Json.NET will not serialize an object using JSONPaths as property names out of the box because it is a contract-based serializer. As such, it will serialize all instances of some type T in the same way wherever they are encountered in the serialization graph. You, conversely, want a slightly different contract for each instance encountered that reflects the path to the instance in the graph.

So, what are your options to get the JSON you require?

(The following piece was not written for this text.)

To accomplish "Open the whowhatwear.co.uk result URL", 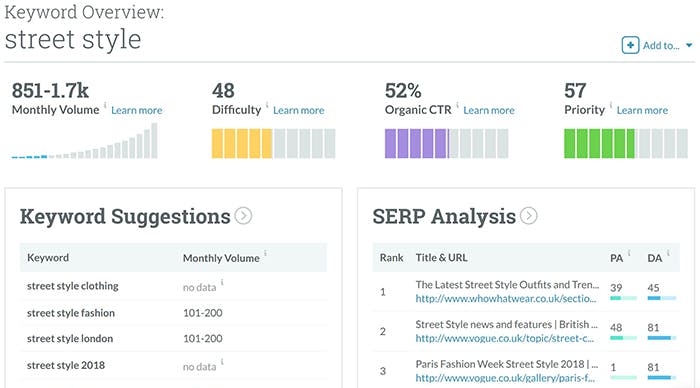I will tap(506, 299).
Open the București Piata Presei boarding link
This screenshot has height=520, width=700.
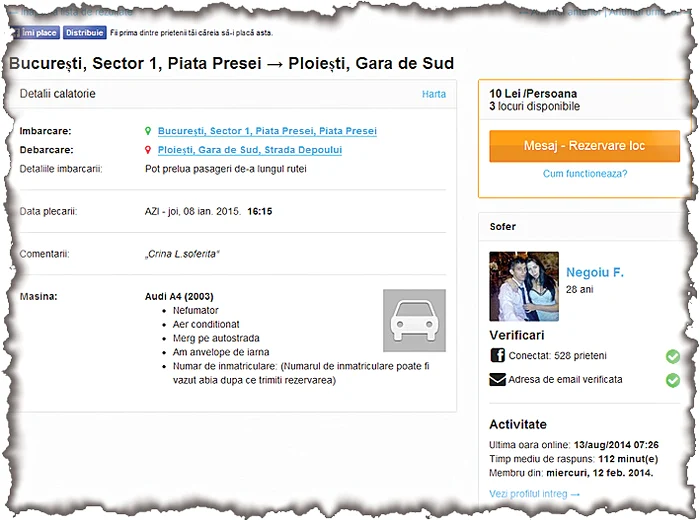(267, 131)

Firstly, you could serialize to JObject then postprocess it using the public static void Rename(this JToken token, string newName) extension method from this answer by Brian Rogers to Rename JProperty in json.net:

var person = new Person
{
    // Initialize your Person as required
};

var settings = new JsonSerializerSettings
{
    ContractResolver = new CamelCasePropertyNamesContractResolver(),
};
var jObject = JObject.FromObject(person, JsonSerializer.CreateDefault(settings));
foreach (var item in jObject.Descendants().OfType<JProperty>().Select(p => (Property: p, p.Path)).ToList())
{
    // The Rename extension method from https://stackoverflow.com/a/47269811/3744182
    item.Property.Rename("person." + item.Path);
}

var json = jObject.ToString();

Demo fiddle #1 here.

Secondly, you could rename the properties on the fly as you serialize by subclassing JsonTextWriter and overriding the WritePropertyName() methods:

public class NameRemappingJsonWriter : JsonTextWriter
{
    readonly Action<string> jsonWriterWritePropertyName;
    readonly Func<string, int, string, string> map;

    public NameRemappingJsonWriter(TextWriter textWriter, Func<string, int, string, string> map) : base(textWriter)
    {
        this.map = map ?? throw new ArgumentNullException(nameof(map));
        //Method to call a base-of-base-class method taken from this answer https://stackoverflow.com/a/32562464
        //By https://stackoverflow.com/users/5311735/evk
        //To https://stackoverflow.com/questions/2323401/how-to-call-base-base-method
        var ptr = typeof(JsonWriter).GetMethod("WritePropertyName", new[] { typeof(string) }).MethodHandle.GetFunctionPointer();
        jsonWriterWritePropertyName = (Action<string>)Activator.CreateInstance(typeof(Action<string>), this, ptr);
    }

    public override void WritePropertyName(string name) => WritePropertyName(name, true);

    public override void WritePropertyName(string name, bool escape)
    {
        jsonWriterWritePropertyName(name);
        WriteRaw(JsonConvert.ToString(map(name, Top, Path)));
        WriteRaw(":");
    }       
}

And then later:

var settings = new JsonSerializerSettings
{
    ContractResolver = new CamelCasePropertyNamesContractResolver(),
};
Func<string, int, string, string> map = (name, depth, parentPath) => "person." + parentPath;
using var textWriter = new StringWriter();
using (var jsonWriter = new NameRemappingJsonWriter(textWriter, map) { Formatting = Formatting.Indented })
{
    JsonSerializer.CreateDefault(settings).Serialize(jsonWriter, person);
}
var json = textWriter.ToString();

Note that, to get this to work, I had to call the base-of-base-class JsonWriter.WritePropertyName() methods, which is slightly sketchy and not recommended or supported natively in c#.

Demo fiddle #2 here.